Al Foglio Sportivo: «Aveva solo un rammarico: essere arrivato alla Nazionale dopo un solo anno di Serie A. Non aveva la spregiudicatezza per gestire i rapporti con la stampa»

il figlio del ct fabbri

Il Foglio Sportivo intervista il figlio Roberto Fabbri, figlio di Edmondo, detto ‘Mondino’, il ct dell’Italia eliminata dalla Corea ai Mondiali del 1966.

«Avevo 15 anni e quella del 1966 fu un’estate pesante. Una grossa delusione per il babbo, per la famiglia, per l’Italia. con il tempo è riuscito a digerire un po’ quello che gli era successo, ma ripeteva in continuazione che c’è chi viene ricordato per un trionfo e chi per una delusione. A lui era toccata in sorte la seconda alternativa».

Fabbri era diventato ct nel 1962, a soli 40 anni. disputò un Mondiale pessimo, dal quale l’Italia uscì subito: era nel girone di Cile, Urss e Corea del Nord. La sua carriera finì, soprattutto per ciò che accadde dopo, racconta il Foglio. Fabbri non riusciva a darsi pace e pubblicò un dossier sulla sconfitta di Middlesbrough: aveva l’impressione che i suoi giocatori fossero via via più stanchi e collegò questo fatto a delle fialette rosa che venivano iniettate agli azzurri.
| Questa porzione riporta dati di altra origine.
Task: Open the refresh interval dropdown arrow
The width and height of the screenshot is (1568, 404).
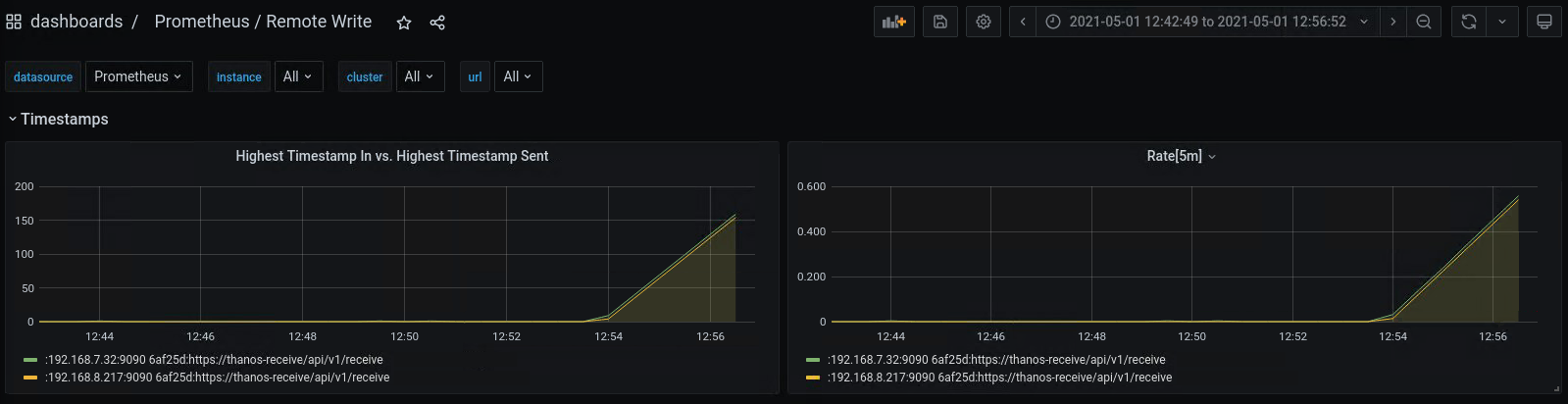Action: 1501,22
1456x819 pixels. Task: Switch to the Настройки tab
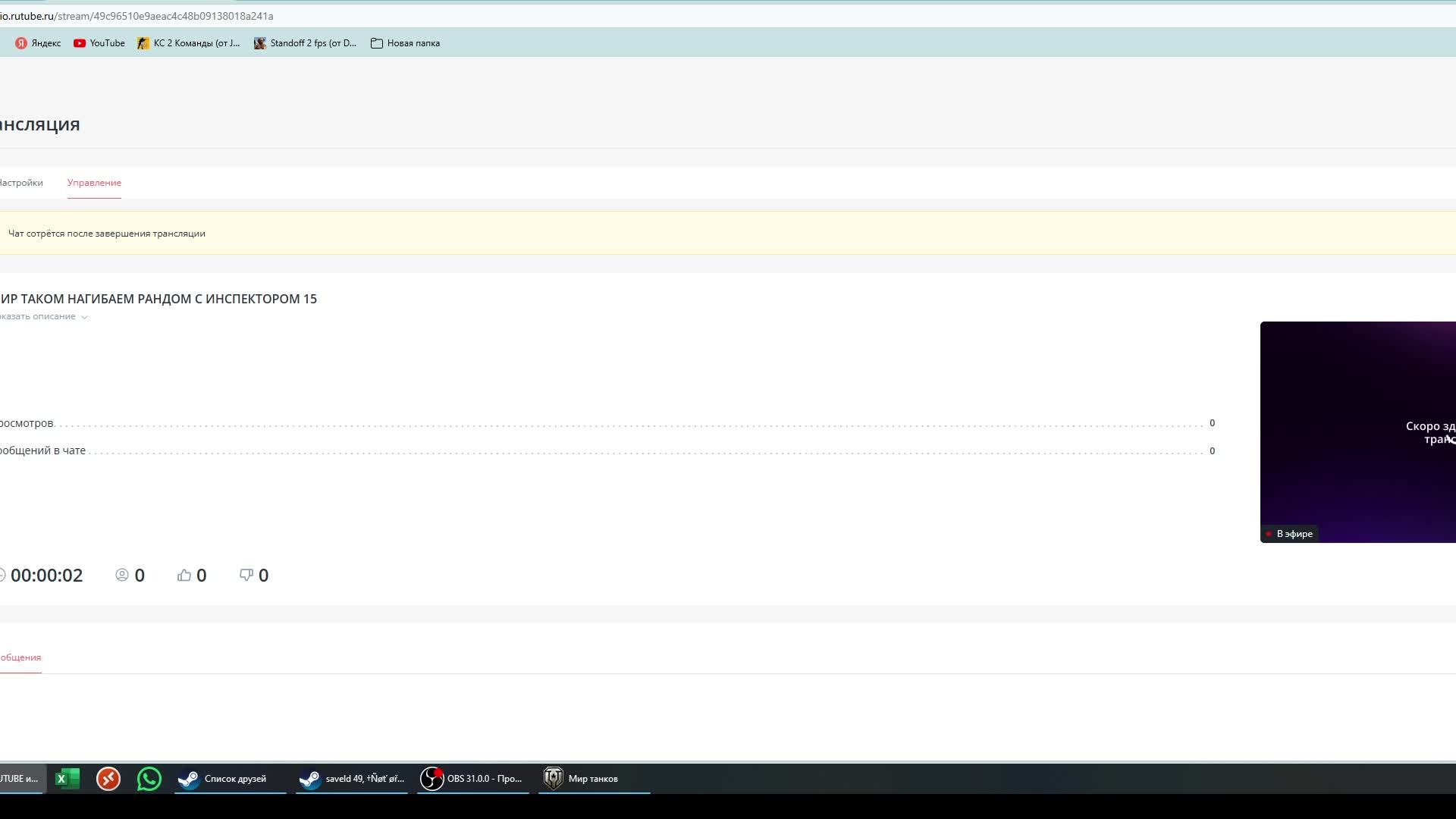[x=21, y=182]
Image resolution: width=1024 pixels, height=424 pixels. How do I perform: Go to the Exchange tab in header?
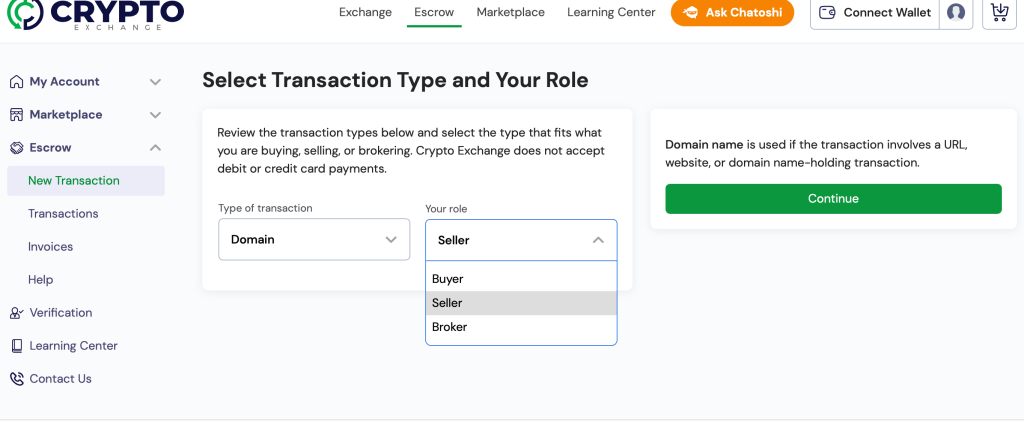pyautogui.click(x=365, y=13)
Si confrontò con alcuni giocatori, Bulgarelli, Rivera, Rosato, Mazzola, Facchetti, Janich, Lodetti, Fogli e Pascutti, che confermarono i suoi dubbi. In lui prese sempre più corpo l’ipotesi di un complotto. Quando presentò la sua relazione alla stampa, la Federazione diede il via libera al medico federale Fino Fini di sporgere querela e licenziò il tecnico per giusta causa, squalificandolo per sei mesi. Anche i calciatori che gli erano stati vicini, ricorda il quotidiano, “correggono in qualche modo il tiro”. Fabbri restò solo, mentre sui muri comparivano le scritte “A morte Fabbri”.
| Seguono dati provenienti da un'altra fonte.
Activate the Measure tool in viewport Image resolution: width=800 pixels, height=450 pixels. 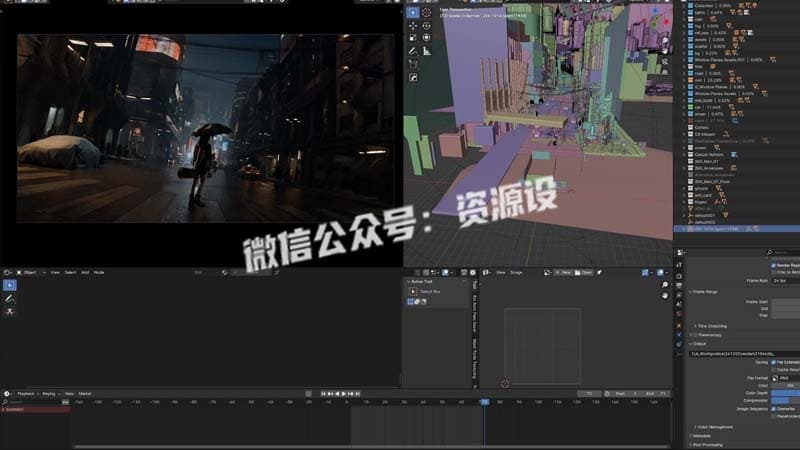pyautogui.click(x=427, y=51)
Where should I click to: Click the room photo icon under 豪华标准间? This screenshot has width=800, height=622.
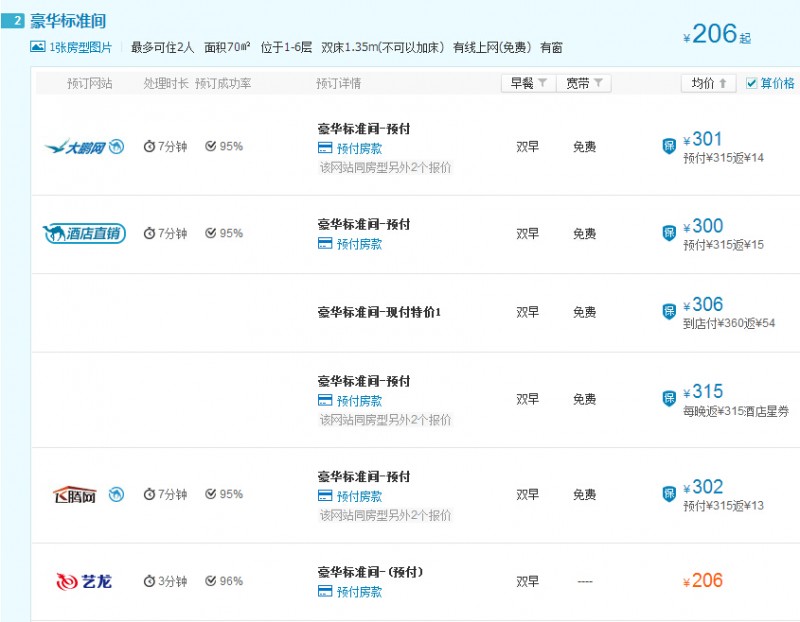[x=37, y=47]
“Per anni negli stadi di tutta Italia verrà accolto al suo ingresso in campo dal coro ‘Corea-Corea dei tifosi avversari”.

Roberto racconta:

«Tutta la sua carriera di allenatore fu condizionata da quella partita. Nel 1966 c’era la possibilità di andare in un grosso club ma saltò tutto per le troppe polemiche e per la squalifica. Fu il presidente del Torino Orfeo Pianelli l’unico a dargli una possibilità. Con i calciatori azzurri continuò ad avere un bel rapporto e non lo sentii mai avere parole poco carine nei loro confronti. Era comprensibile che al rientro nei loro club, cambiassero posizione».

Mondino diventò tecnico di Bologna e Cagliari.

«Ma dopo il Torino bis non aveva più grande entusiasmo nell’allenare e preferì collaborare da esterno con club come Reggiana, Fiorentina e Bologna. Il babbo era molto appassionato della terra e gli piaceva curare il suo podere nelle colline romagnole. Ma è sempre rimasto nel calcio. Alla domenica andava a vedere la partita e fece il commentatore tv per Rai, Fininvest e TeleMontecarlo. Il calcio  stata la sua vita, al secondo posto dopo la famiglia. Per noi figli è stato una figura esemplare. Era il tipico romagnolo: schietto, simpatico, ma sospettoso. E rompeva definitivamente con chi lo tradiva».

Continua, parlando di quell’Italia-Corea del Nord:

«Mio padre aveva solo un rammarico. Di essere arrivato alla Nazionale troppo presto, dopo un solo anno di Serie A con il Mantova. Non che non fosse preparato dal punto di vista tecnico e tattico, anzi. Ma non aveva ancora l’esperienza e la spregiudicatezza necessarie per gestire i rapporti con la stampa».